Merton College Chapel has been a place of prayer and worship for over 700 years. Work on the church of St Mary and St John, now the Quire of Merton College Chapel, started in the late 1280s to replace the parish church of St John the Baptist which stood on the site now occupied by the north wing of Mob Quad. The Quire's large size attests perhaps to thirteenth-century confidence in the growth of the College as well as the practical need to accommodate parishioners.
Of the seven pairs of windows in the side walls of the Quire, 12 contain the original glass from this period, set in Decorated tracery. This figured and grisaille glass was given to the Chapel between 1289 and 1296 by Henry Mansfield, fellow of the College. The heraldic glass and the Annunciation scene in the East Window are also original and date from the late 13th century; much of the glass in the rest of the windows dates from the 15th century.
The 1300s saw considerable expansion of the chapel. By the end of the century the Crossing and South Transept had been built, followed in 1425 by the North Transept. This space was designated for the use of parishioners, accounting for the ability to enter the Chapel from the street.
The Chapel was never completed; the site originally intended for the nave was leased in 1517 to Bishop Foxe, the founder of neighbouring Corpus Christi College. The resulting T-shape became the model for many other Oxbridge college chapels. Despite the strain on College finances, the late medieval chapel was rich in ornamentation, including a gothic screen, fine sets of vestments and twenty-four copes. The pre-Reformation lectern, a gift from John Martock in 1504, is one of the finest examples of the period, and continues to be used at Chapel services.
As elsewhere, religion became deeply divisive at Merton during the Reformation. Under Edward VI traditional worship in the Chapel, including masses and requiems for the souls of benefactors, would have ceased. It was probably at this time that the statues and stained glass were removed. In the Marian reaction of 1553-8 the College was strongly Catholic, and subsequently attempted to resist Protestant interference in Elizabeth's reign. In a famous episode, the College stood siege against the officers of Archbishop Parker for three weeks.

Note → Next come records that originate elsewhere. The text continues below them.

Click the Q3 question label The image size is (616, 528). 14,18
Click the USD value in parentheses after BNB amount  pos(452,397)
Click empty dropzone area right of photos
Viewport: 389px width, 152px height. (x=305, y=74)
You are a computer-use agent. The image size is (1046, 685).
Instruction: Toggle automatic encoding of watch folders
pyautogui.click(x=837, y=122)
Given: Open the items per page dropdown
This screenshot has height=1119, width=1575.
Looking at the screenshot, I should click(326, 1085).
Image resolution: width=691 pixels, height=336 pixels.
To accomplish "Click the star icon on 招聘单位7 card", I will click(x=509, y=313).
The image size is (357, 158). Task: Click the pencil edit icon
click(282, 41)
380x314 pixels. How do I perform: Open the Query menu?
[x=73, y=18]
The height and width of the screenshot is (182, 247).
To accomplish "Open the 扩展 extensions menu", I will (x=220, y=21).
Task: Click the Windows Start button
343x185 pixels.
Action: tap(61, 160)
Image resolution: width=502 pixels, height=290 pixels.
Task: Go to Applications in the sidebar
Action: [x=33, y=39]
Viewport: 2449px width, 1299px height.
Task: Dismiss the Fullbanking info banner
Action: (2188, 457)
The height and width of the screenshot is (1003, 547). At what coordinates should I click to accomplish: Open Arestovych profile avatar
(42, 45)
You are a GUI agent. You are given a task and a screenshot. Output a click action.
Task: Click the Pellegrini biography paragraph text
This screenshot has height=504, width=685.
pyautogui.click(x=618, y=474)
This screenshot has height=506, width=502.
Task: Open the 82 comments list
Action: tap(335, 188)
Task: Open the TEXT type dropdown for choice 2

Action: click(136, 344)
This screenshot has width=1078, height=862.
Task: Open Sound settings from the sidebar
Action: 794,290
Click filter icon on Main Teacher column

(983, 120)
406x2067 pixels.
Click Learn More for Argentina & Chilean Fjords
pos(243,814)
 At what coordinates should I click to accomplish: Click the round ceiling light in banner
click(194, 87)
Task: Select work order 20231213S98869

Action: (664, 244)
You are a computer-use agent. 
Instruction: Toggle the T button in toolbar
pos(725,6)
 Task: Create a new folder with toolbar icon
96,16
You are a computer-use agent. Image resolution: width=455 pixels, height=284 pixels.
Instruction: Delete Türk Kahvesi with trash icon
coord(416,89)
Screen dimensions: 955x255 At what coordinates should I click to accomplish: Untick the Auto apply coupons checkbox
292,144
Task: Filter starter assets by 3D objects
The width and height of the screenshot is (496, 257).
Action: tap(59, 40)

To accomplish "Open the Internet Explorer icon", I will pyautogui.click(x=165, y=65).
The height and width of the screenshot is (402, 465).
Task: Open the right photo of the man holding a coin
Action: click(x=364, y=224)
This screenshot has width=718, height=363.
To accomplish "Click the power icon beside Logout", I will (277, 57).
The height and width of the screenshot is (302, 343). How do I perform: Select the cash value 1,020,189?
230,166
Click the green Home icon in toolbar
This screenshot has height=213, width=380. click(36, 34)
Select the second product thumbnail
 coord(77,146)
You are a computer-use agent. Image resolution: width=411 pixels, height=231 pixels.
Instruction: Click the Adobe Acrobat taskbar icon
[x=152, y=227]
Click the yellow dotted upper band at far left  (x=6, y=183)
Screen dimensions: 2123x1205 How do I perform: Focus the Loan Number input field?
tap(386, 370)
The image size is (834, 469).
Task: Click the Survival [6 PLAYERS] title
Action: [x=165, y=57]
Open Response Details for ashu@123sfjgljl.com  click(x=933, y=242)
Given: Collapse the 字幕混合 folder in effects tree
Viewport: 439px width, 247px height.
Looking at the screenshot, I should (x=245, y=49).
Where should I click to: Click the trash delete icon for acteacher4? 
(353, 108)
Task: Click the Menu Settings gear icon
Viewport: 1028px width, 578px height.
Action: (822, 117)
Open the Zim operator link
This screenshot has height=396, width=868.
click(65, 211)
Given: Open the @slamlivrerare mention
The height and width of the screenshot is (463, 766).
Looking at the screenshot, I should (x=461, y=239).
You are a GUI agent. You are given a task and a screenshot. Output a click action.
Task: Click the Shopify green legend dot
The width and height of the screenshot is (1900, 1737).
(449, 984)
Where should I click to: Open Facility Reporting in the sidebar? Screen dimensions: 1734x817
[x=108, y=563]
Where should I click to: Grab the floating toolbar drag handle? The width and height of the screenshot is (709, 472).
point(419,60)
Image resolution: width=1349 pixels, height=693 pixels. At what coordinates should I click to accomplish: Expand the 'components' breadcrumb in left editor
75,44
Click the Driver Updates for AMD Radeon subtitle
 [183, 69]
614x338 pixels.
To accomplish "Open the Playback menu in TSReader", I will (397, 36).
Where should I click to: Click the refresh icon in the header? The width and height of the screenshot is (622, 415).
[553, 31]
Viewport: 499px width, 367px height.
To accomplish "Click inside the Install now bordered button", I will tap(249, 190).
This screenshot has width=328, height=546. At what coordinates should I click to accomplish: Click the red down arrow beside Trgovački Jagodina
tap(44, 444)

By the seventeenth century the Chapel was in need of refurbishment; the South Transept roof collapsed in 1655, smashing many of the medieval monuments below. Christopher Wren was employed in 1671 to fit up the interior with a new screen (costing £1,130) and stalls in the classical style. The medieval bells were also recast.
The nineteenth century saw extensive changes to the Chapel interior. Under the influence of Blore, Butterfield and Scott monuments from the sanctuary were rearranged in the ante-chapel. Red and yellow tiles were fitted amongst the black and white ones of the quire floor, a gothic font was introduced to the North Transept and the new Victorian roof was painted. By 1886 the College brewery, that had occupied the Sacristy for nearly sixty years, was removed. Worship changed too; a regular Sunday Communion, and morning and evening services, were established in 1870.
The new organ, installed in the summer of 2013, was built by Dobson Pipe Organ Builders of Lake City, Iowa, and pictures from the construction and installation processes can be seen on the Dobson Organs website.
Sources: J. R. L. Highfield, 'Merton College Chapel, a Lecture' (Oxford) and G. H. Martin and J. R. L. Highfield, A History of Merton College, Oxford (Oxford, 1997).
The Chapel Bells
The Chapel bells were cast by Christopher Hodson in 1680. They are the oldest complete ring of eight by one founder in existence. The tenor weighs 24 hundredweight and is tuned to E♭. One or two bells are tolled before every service in the Chapel. All eight are rung on a number of special occasions in the year, including Remembrance Sunday (half-muffled), Shrove Tuesday (when the College commemorates the Founder, Walter de Merton), HM The Queen's Official Birthday, and at weddings. They are normally rung by the Oxford Society of Change Ringers.